Basically I was stressing about having to be around her, and now I don't think it will be an issue.

Also, when I spoke to her DP the first thing I said is that I am happy to be civil or just ignore each other if there are group social situations when we are both there. He said he had begged her to apologise, or at least call me and she had point blank refused saying that I should apologise for bullying her son. So as she has refused maybe I should be the bigger person and extend an olive branch to her! I told him no, I think it's settled now

beekeeper17 Tue 25-Apr-17 07:28:24

I have a friend who's 2 kids used to run wild, wrecking stuff in other people's houses. She never seemed to notice, or if she did she'd half heartedly tell them off but they didn't pay any attention as she never followed through on anything. I wouldn't let them get away with it at my house and there would be consequences for bad behaviour e.g. no dessert after dinner. They soon learned to behave when they came round and my friend commented that she couldn't understand why they were so good at my house! They're still pretty difficult kids and I have to bite my tongue a lot of the time when I'm with her, but I won't stand for that behaviour when they're with me. Thankfully it didn't cause much upset in our friendship, I think my friend was glad of someone else taking charge sometimes, but I would still have stood my ground if she had been annoyed with me.

I know it's a delicate situation but don't apologise, it says a lot that her DP isn't sticking up for her. She's being defensive because she probably knows deep down that she's responsible for his behaviour but doesn't want to admit it.

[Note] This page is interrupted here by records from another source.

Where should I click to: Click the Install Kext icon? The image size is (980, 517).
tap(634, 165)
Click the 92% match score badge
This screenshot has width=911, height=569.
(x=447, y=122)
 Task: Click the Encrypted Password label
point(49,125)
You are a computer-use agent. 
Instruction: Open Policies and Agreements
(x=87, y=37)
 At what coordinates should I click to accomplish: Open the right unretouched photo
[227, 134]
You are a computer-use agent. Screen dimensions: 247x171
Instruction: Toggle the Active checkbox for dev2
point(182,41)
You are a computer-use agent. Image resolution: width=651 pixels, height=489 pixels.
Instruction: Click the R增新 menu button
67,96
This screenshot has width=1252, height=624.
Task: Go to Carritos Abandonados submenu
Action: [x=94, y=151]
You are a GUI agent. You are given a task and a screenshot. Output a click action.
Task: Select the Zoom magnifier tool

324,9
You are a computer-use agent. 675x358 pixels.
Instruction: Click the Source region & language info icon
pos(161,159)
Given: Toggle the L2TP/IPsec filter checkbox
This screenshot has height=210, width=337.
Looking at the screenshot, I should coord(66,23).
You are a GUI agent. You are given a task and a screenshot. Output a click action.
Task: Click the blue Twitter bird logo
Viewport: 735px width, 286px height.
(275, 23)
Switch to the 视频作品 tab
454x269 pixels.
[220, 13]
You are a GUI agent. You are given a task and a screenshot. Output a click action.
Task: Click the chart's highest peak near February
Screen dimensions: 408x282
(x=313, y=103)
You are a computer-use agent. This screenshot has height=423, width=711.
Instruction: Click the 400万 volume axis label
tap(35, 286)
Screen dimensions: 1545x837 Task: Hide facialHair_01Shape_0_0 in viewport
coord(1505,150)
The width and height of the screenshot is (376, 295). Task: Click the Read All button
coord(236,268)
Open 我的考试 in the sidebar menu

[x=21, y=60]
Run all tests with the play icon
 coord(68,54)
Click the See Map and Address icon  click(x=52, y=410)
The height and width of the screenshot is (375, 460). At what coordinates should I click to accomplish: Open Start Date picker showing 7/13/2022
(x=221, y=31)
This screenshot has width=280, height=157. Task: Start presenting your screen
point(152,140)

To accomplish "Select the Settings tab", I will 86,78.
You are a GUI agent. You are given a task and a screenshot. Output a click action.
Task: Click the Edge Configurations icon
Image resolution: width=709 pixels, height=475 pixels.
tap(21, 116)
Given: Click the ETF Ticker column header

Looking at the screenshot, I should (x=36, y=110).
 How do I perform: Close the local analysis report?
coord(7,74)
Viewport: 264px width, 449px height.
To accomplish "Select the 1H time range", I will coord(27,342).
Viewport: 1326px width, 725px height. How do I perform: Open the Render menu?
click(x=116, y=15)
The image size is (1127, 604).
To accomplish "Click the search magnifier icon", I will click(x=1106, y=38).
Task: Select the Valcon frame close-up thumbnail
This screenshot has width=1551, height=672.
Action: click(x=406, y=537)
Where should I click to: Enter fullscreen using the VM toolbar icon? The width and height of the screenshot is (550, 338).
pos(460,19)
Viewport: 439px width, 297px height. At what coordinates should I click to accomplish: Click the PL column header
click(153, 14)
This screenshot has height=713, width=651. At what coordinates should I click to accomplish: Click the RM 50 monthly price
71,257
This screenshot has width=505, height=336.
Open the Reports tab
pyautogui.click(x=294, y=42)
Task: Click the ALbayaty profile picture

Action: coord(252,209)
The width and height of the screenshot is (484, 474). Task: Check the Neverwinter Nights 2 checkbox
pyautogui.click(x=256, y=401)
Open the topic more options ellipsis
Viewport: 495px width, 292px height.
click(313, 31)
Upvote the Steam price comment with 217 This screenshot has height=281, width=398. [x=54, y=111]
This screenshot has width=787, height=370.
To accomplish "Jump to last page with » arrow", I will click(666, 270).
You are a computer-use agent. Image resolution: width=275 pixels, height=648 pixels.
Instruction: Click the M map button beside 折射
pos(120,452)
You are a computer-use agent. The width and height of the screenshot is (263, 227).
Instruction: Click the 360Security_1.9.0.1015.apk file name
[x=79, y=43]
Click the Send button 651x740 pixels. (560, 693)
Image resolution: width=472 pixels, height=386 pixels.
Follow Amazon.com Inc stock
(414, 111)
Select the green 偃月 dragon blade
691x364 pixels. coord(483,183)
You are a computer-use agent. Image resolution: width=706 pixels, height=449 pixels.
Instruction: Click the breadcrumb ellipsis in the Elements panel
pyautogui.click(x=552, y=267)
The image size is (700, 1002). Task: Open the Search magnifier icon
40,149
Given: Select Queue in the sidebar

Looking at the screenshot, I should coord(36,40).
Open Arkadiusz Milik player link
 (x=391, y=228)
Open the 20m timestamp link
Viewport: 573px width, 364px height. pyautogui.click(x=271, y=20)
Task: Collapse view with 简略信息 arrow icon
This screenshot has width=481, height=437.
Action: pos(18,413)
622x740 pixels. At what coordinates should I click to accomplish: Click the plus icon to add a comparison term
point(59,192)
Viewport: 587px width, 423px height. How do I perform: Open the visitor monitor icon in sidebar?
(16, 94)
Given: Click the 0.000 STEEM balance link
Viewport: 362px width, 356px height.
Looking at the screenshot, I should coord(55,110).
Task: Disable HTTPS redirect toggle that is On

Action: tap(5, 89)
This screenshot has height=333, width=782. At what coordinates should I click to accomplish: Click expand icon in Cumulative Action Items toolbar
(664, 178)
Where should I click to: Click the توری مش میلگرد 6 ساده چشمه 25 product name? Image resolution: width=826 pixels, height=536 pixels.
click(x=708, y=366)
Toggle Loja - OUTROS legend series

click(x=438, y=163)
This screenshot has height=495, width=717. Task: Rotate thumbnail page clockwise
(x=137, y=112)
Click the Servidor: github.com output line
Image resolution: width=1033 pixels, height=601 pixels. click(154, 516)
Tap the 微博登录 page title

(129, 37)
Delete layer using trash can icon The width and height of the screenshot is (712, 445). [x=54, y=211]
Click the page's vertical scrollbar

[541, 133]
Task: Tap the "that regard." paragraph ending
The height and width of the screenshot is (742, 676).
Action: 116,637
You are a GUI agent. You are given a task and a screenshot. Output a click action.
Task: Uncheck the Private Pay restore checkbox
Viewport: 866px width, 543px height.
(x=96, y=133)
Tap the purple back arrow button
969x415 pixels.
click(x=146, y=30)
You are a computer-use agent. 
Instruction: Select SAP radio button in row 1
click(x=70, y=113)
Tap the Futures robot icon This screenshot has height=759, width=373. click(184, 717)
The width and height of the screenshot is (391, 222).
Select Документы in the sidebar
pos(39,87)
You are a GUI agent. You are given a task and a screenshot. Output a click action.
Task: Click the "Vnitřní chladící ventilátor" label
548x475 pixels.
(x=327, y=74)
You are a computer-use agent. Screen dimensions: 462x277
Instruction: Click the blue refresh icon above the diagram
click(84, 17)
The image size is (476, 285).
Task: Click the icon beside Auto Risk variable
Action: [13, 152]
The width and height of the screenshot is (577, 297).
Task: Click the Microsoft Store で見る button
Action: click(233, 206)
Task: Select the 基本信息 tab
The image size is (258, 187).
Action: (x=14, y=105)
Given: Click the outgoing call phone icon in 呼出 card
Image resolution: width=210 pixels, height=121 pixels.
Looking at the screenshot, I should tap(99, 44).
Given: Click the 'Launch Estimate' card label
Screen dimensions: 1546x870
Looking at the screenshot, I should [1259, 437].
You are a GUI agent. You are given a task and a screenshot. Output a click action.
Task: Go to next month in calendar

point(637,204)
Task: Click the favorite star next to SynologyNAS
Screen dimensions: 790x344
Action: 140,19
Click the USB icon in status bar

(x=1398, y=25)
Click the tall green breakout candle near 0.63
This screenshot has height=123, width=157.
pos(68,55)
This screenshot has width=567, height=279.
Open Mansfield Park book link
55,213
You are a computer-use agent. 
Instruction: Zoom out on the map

Figgygal Tue 25-Apr-17 07:36:10

Based on your update absolutely do not apologise she's isolated herself so stuff her

Trb17 Tue 25-Apr-17 07:39:44

Well done OP. It absolutely should not be you to send an olive branch when she was the one who Behaved awfully, allowed her DS to behave awfully and the she had a hissy fit and removed herself from the whatsapp/FB etc. She's clearly childish herself and you're better off without her in your life.